Sono giovane come la mia speranza, vecchio come il mio scoraggiamento. Sono giovane come la mia fede, vecchio come il mio dubbio. Sono giovane come le mie aspirazioni, vecchio come le mie lagne. Sono giovane come il mio sorriso, vecchio come il mio broncio. Sono giovane come le mie conquiste, vecchio come le mie abitudini. Sono giovane come il mio amore, vecchio come il mio rancore. Sono giovane come la mia dolcezza, vecchio come la mia durezza. Sono giovane come la mia gioia, vecchio come la mia noia.
In una pagina del bel volumetto Il Senso della Vita. Attingere alla Sorgente della felicità di padre Gianni Santopietro (ed. Missionari OMI) c'è questa gustosa rappresentazione della convivenza in ogni persona di giovinezza e vecchiaia (il testo è di Maurizio Giordano). Come accade per vizi e virtù e persino per fede e incredulità, le frontiere sono mobili: talora ci riposiamo al sole del bene, della verità e della pace; altre volte, insensibilmente, ci trasferiamo nel territorio oscuro del male, della menzogna, dell'insoddisfazione e dell'infelicità.

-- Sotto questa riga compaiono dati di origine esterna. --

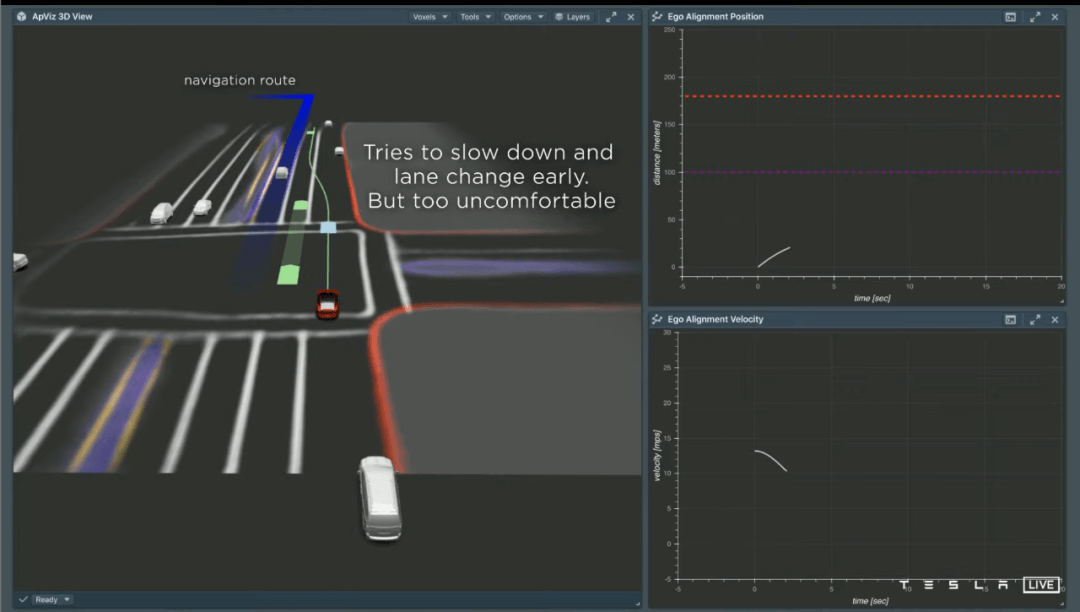Close the Ego Alignment Velocity panel
The image size is (1080, 612).
tap(1055, 319)
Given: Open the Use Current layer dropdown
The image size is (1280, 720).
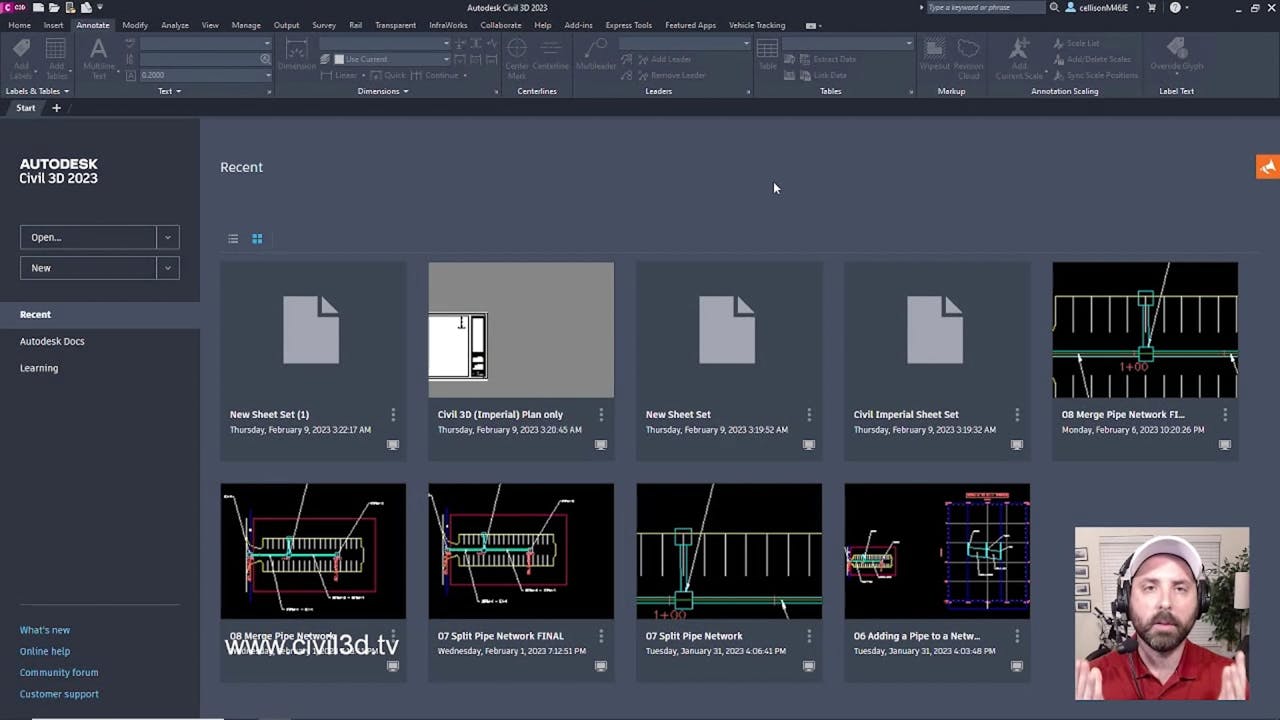Looking at the screenshot, I should (x=447, y=59).
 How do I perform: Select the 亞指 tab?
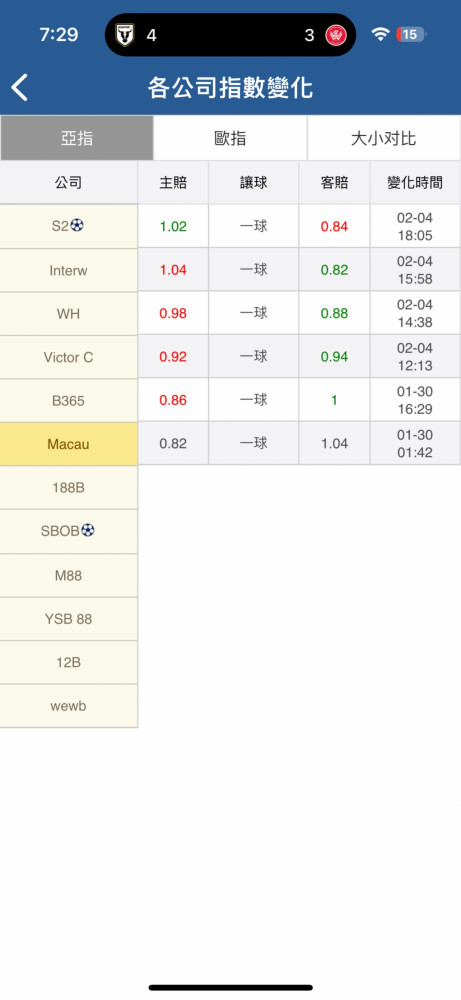[77, 138]
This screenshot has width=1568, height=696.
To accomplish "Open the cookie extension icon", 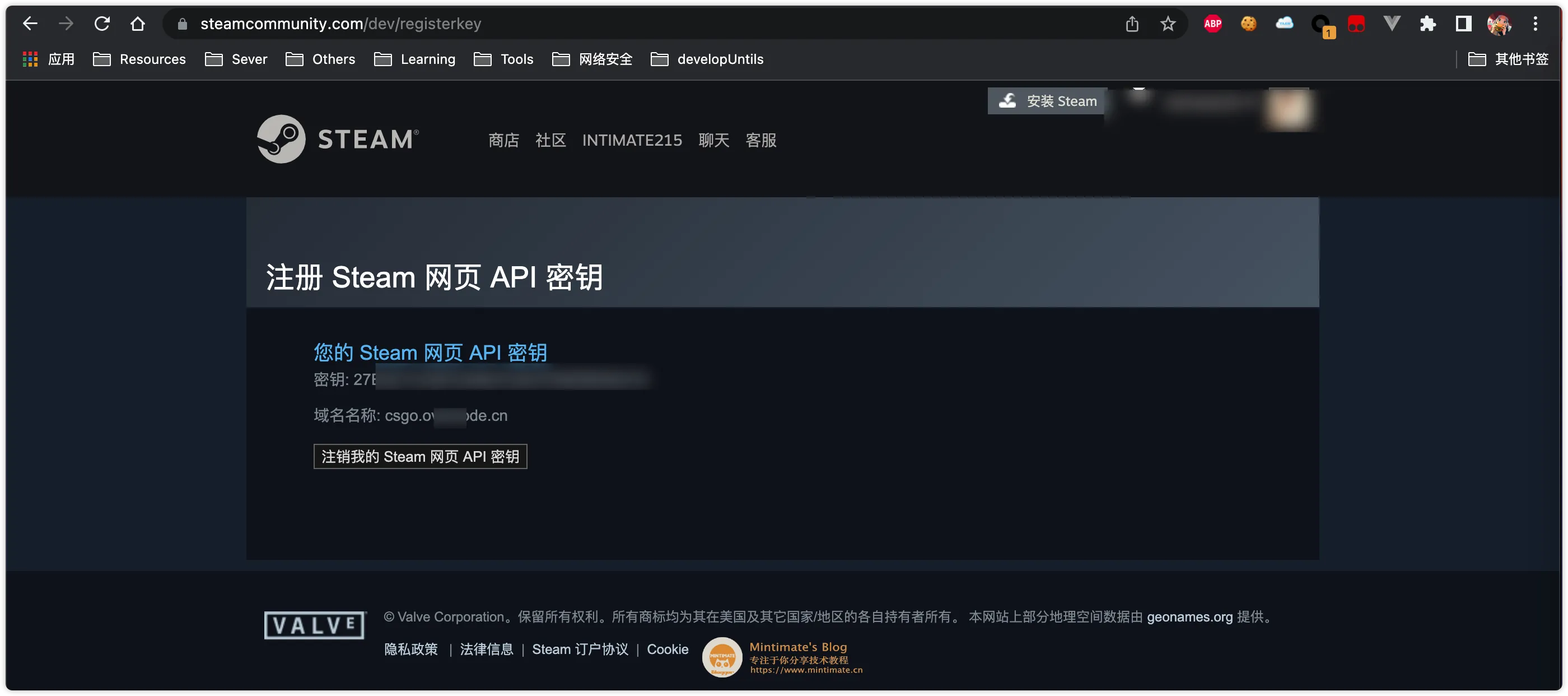I will coord(1248,24).
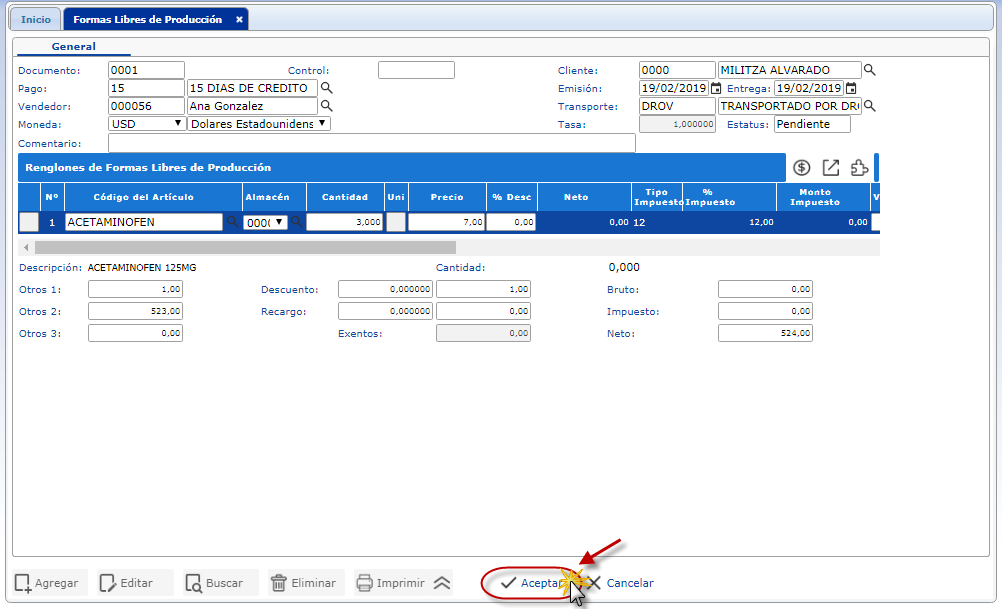This screenshot has height=609, width=1002.
Task: Select the General tab
Action: (x=74, y=47)
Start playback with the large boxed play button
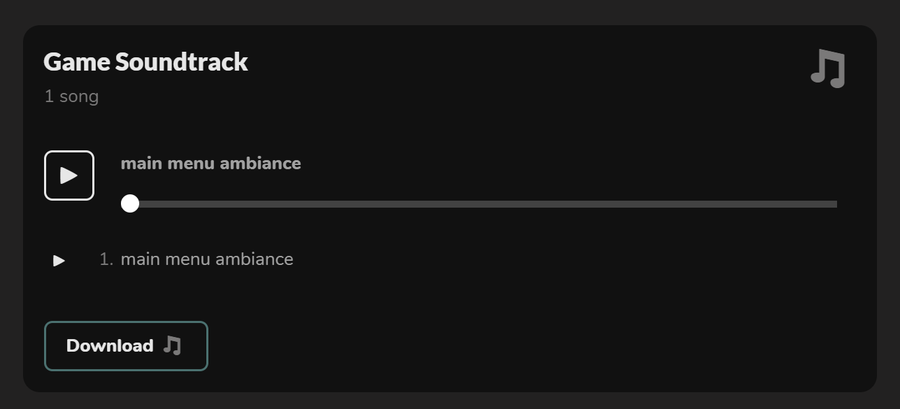This screenshot has width=900, height=409. [x=69, y=176]
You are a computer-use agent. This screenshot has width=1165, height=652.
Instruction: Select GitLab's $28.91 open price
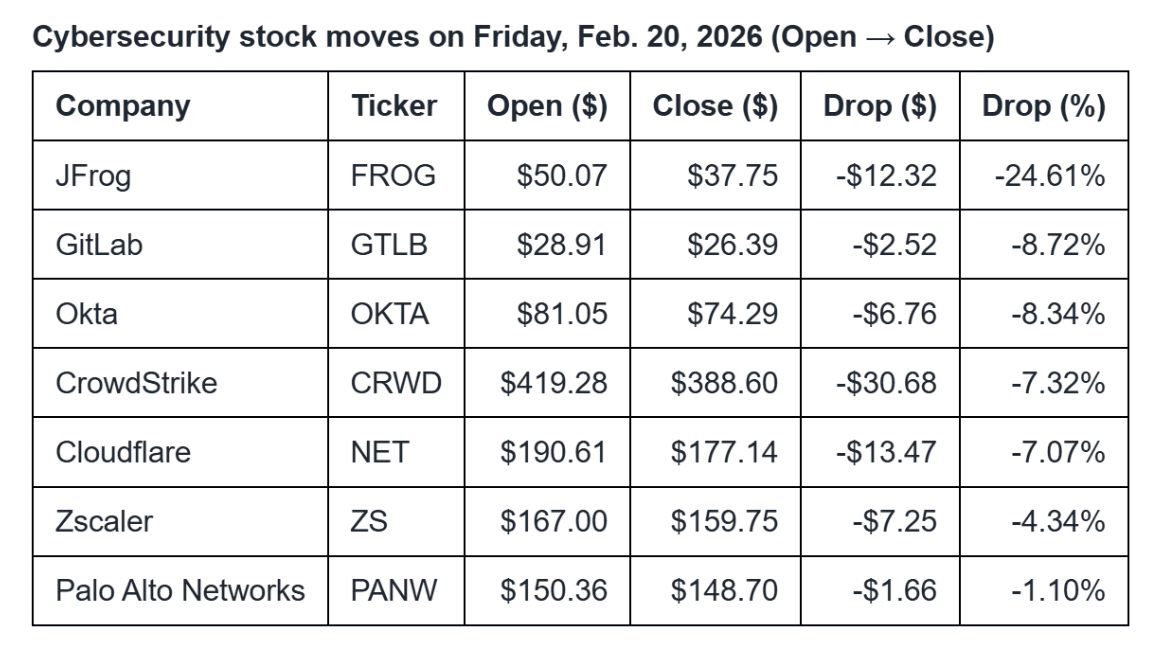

Il confine tra la freschezza di una vita giovanile e il crepuscolo smorto di una vecchiaia interiore non è cronologico ma esistenziale. Ci sono, infatti, giovani scoraggiati, dubbiosi, imbronciati, abitudinari, rancorosi, duri e noiosi. E ci sono anziani pieni di speranza, di fede, di sorriso, di novità, di amore, di dolcezza e di gioia. È, dunque, soprattutto nella coscienza e nella vita che si misura lo stato vero di una persona. Certo, anche il tempo
e il corpo giocano una loro parte; ma decisivo rimane l'anelito dell'anima che mantiene sempre aperta la mente, fremente il cuore, viva l'attesa. Proprio come diceva il salmista: «Nella vecchiaia daranno ancora frutti, saranno vegeti e rigogliosi» (92, 15).